**What you are asked to do**. Transcribe the column about Opening Day at Fenway in full, word for word, keeping its punctuation and paragraph breaks.

**Article**.
---------------

Times correspondent Jack Shea shares his thoughts on sports on-Island and further afield in this weekly look outside the white lines. This week, he celebrates Opening Day at Fenway on Friday, April 4.

Not to go all John Updike here, but it is Opening Day at The Ballyard next week and lyric thoughts are in order.

The MLB millionaires are done playing catch in Florida. They’ve picked their game music (hoping Nava goes with “Chariots of Fire.”) They got game faces on and they’re velcro-ing ’em up for real. Showtime.

Opening Day is like Inauguration Day to me. Better, now that I think about it. Before Obama, the last time I had real, genuine rooting interest was JFK.

I  worked at Fenway as a kid, selling appropriately-priced food and souvenirs. “Peanuts he-ah. Getcha scoahcahd! Red hot peanuts!” The mantra said a thousand times a day. Climbing miles of stairs for short money. Best job I ever had.

As an Opening Day fan, you didn’t mind that the peanuts were neither red nor hot, nor that the 25-cent hot dog was a potential prelude for ptomaine. Neither did I. Later on in the season you would mind, when the Sox were 15 games out and falling fast, but not on Opening Day. ‘Cuz before Shem Feller tolled the lineups and a pol threw out the first pitch, the Red Sox were in first place and would remain there for at least two hours. Maybe longer if Teddy Ballgame crushed one.

---------------

**Dataset section**.
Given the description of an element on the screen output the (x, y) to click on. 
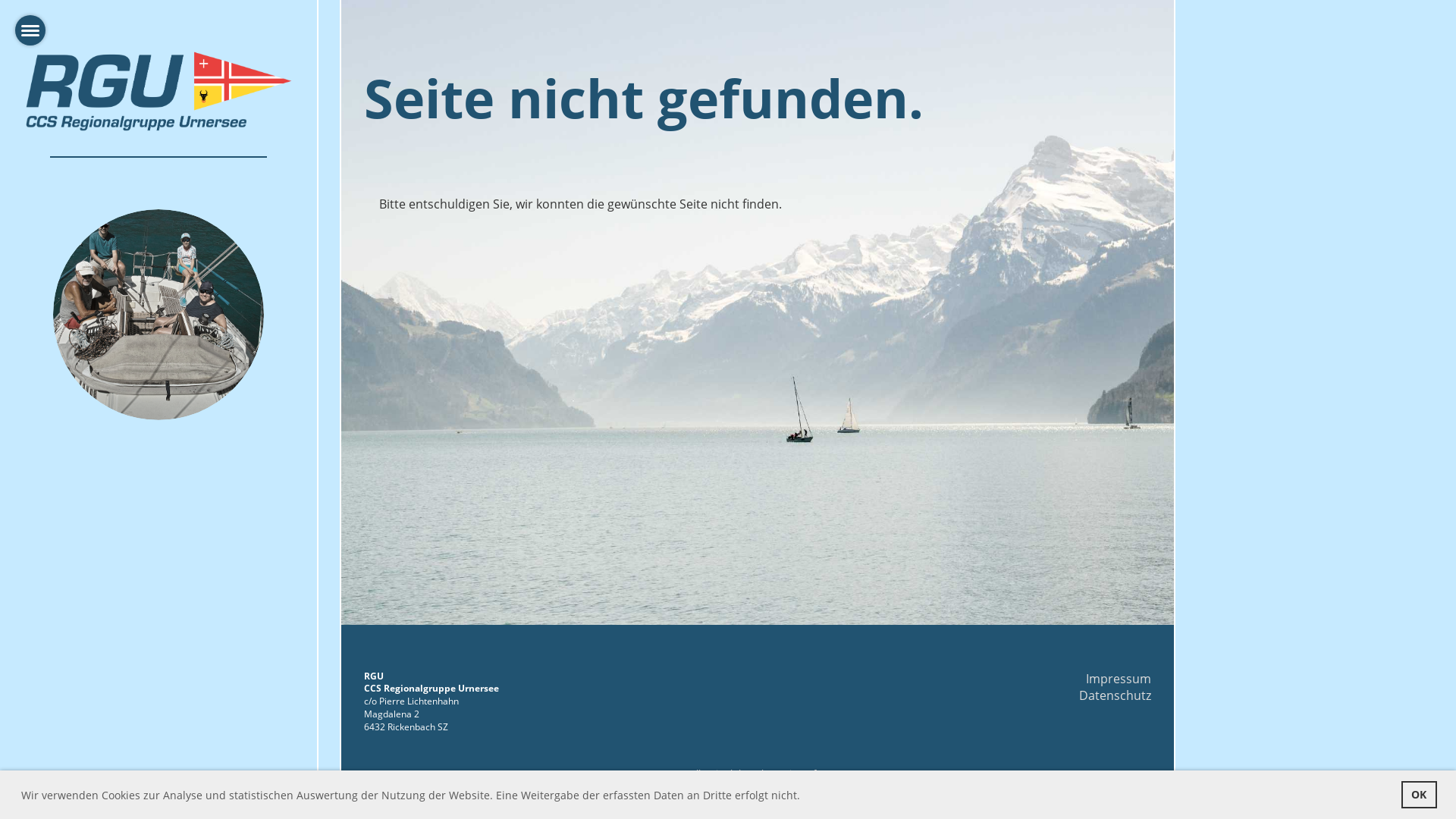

---------------

**Answer to this problem**.
Times correspondent Jack Shea shares his thoughts on sports on-Island and further afield in this weekly look outside the white lines. This week, he celebrates Opening Day at Fenway on Friday, April 4.

Not to go all John Updike here, but it is Opening Day at The Ballyard next week and lyric thoughts are in order.

The MLB millionaires are done playing catch in Florida. They’ve picked their game music (hoping Nava goes with “Chariots of Fire.”) They got game faces on and they’re velcro-ing ’em up for real. Showtime.

Opening Day is like Inauguration Day to me. Better, now that I think about it. Before Obama, the last time I had real, genuine rooting interest was JFK.

I  worked at Fenway as a kid, selling appropriately-priced food and souvenirs. “Peanuts he-ah. Getcha scoahcahd! Red hot peanuts!” The mantra said a thousand times a day. Climbing miles of stairs for short money. Best job I ever had.

As an Opening Day fan, you didn’t mind that the peanuts were neither red nor hot, nor that the 25-cent hot dog was a potential prelude for ptomaine. Neither did I. Later on in the season you would mind, when the Sox were 15 games out and falling fast, but not on Opening Day. ‘Cuz before Shem Feller tolled the lineups and a pol threw out the first pitch, the Red Sox were in first place and would remain there for at least two hours. Maybe longer if Teddy Ballgame crushed one.